Doni menelan ludah, dan jantungnya hampir melompat keluar. "Apakah kamu akan membunuhku?" Doni lebih mengkhawatirkan masalah ini karena dia sepertinya tahu terlalu banyak.
"Tidak sekarang, setidaknya di sini. Tapi kita berteman, bukan?" tanya Erza.
"Benar," jawab Doni dengan cepat.
"Aku baru saja datang ke kantormu untuk minum teh, 'kan?" tanya Erza lagi
"I-iya," jawab Doni.
"Kalau begitu aku akan pergi. Aku berharap kamu dapat bekerja untuk perusahaan ini selamanya. Tentu saja, perusahaan ini tidak akan memperlakukanmu dengan buruk. Bagaimanapun, istriku adalah orang yang baik." Setelah berbicara, Erza keluar dari ruangan Doni. Doni terengah-engah, seluruh tubuhnya bermandikan keringat.
Melihat ponsel di atas meja, Doni ingin mengambilnya, tapi dia akhirnya menyerah. Dia tidak berani memikirkannya. Jika dia memberitahu Pak Juri tentang ini, dia tidak akan melihat matahari besok.
Ketika Erza kembali ke ruangan Departemen Perencanaan, semua orang telah kembali. Tetapi, mereka semua memasang ekspresi marah di wajahnya.
"Erza, kenapa kamu pergi menemui Doni?" Alina datang.

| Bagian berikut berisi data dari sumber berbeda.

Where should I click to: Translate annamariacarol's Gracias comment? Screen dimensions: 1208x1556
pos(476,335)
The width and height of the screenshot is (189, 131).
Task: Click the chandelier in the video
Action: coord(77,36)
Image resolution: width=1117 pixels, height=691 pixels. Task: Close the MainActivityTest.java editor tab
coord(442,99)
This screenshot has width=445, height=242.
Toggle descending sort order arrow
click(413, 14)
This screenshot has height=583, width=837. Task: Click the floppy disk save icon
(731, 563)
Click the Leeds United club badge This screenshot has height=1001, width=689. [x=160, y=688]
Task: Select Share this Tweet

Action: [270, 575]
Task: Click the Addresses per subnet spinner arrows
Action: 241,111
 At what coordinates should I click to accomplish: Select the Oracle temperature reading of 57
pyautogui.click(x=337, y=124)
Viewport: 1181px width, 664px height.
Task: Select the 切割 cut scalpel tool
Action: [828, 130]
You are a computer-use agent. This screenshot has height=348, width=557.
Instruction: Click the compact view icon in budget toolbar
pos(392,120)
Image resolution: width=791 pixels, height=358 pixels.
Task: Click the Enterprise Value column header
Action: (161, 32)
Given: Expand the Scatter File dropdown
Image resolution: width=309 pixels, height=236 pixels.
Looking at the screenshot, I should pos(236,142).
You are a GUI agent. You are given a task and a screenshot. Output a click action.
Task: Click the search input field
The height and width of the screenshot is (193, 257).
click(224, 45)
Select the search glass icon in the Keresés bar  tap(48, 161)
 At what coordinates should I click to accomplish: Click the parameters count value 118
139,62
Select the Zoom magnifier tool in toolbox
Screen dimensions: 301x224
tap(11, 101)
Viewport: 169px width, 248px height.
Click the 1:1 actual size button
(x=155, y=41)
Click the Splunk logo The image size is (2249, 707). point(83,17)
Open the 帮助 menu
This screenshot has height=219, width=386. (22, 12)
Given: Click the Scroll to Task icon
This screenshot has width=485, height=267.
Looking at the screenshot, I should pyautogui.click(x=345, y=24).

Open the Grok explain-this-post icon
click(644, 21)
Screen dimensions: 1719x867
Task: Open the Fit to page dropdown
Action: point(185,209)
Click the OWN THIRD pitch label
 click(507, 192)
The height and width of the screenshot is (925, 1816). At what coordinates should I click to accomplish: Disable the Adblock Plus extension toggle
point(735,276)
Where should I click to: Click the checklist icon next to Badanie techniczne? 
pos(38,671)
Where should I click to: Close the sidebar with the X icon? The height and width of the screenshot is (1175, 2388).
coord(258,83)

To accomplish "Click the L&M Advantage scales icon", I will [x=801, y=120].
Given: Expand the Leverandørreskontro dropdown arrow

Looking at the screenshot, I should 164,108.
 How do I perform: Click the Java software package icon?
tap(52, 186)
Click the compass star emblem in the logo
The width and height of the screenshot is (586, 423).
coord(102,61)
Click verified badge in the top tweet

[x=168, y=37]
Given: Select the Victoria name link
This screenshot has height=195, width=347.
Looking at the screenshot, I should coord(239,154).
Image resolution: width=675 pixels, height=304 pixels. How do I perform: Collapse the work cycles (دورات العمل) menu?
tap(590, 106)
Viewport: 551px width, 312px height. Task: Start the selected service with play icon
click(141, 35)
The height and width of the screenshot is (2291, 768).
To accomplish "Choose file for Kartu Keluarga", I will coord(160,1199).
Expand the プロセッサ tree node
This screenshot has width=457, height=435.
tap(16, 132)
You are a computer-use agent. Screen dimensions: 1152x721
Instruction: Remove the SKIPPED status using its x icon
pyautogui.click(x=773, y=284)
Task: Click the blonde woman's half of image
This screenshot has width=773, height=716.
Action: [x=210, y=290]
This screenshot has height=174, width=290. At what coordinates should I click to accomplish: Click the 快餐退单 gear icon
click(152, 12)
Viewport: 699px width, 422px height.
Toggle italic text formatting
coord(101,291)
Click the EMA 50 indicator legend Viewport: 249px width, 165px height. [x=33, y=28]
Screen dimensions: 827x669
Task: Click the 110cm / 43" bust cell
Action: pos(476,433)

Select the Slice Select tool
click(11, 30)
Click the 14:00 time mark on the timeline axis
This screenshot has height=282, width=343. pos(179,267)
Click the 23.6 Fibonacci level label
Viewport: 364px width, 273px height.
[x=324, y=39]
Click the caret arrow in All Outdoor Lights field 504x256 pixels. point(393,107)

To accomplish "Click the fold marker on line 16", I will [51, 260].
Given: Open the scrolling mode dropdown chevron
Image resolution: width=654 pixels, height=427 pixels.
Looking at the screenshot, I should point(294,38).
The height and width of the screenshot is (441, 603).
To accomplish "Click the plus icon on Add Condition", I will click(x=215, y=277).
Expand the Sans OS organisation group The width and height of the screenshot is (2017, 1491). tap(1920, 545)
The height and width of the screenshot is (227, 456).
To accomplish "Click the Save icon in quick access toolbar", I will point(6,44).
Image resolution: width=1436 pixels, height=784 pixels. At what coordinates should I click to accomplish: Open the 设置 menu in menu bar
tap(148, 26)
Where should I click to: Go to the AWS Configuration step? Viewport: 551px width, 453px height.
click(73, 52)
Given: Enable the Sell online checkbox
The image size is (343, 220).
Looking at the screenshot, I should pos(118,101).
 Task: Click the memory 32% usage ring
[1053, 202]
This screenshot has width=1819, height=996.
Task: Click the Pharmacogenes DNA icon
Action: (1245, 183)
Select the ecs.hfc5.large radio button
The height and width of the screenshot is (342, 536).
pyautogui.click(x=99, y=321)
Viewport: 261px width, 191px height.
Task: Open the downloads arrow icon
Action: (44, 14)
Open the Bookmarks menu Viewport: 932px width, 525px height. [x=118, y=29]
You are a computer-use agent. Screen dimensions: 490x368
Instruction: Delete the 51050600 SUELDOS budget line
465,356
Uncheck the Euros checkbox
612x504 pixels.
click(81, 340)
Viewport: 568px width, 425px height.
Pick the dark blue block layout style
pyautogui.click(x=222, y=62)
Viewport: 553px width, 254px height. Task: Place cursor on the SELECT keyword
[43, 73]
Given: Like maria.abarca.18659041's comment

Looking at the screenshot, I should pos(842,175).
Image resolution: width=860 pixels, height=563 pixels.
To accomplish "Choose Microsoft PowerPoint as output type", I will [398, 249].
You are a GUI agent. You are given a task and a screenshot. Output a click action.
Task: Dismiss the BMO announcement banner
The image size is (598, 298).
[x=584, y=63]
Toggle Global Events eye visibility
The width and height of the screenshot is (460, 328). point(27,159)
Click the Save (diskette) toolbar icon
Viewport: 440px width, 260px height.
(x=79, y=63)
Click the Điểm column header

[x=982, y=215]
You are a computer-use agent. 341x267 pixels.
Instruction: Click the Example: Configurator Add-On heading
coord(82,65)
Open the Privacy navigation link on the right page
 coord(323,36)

"Aku hanya menanyakan sesuatu. Apa yang kamu katakan kepada Bu Lana tadi?" Erza menatap Alina dan berkata sambil tersenyum.
"Semula Bu Lana menolak, tapi banyak yang mengancam akan mengundurkan diri jika kamu tidak dipecat. Karena itu, Bu Lana memutuskan untuk mengadakan rapat pemungutan suara dalam beberapa hari. Jika hasilnya lebih banyak yang memilihmu untuk dipecat, maka kamu harus keluar dari perusahaan ini," jelas Alina.
"Kalau begitu aku akan pergi menemuinya sekarang," ucap Erza.
"Erza, hati-hati." Alina tampak khawatir.
"Alina, Bu Lana tidak akan menyakitiku." Erza bergegas menuju ruangan Lana.
Sinta, sekretaris Lana, masih sama seperti sebelumnya. Ketika dia melihat Erza, dia langsung menghentikan Erza, tapi Erza tidak peduli dan langsung masuk ke ruangan Lana.
"Erza, apakah kamu baru tidak bekerja dengan baik di perusahaan ini? Mengapa banyak karyawan yang ingin kamu dipecat?" Lana juga memandang Erza dengan kesal.
"Istriku, kamu tahu, aku tidak bisa duduk diam di kantor. Aku terbiasa menjadi satpam." Erza tersenyum tipis.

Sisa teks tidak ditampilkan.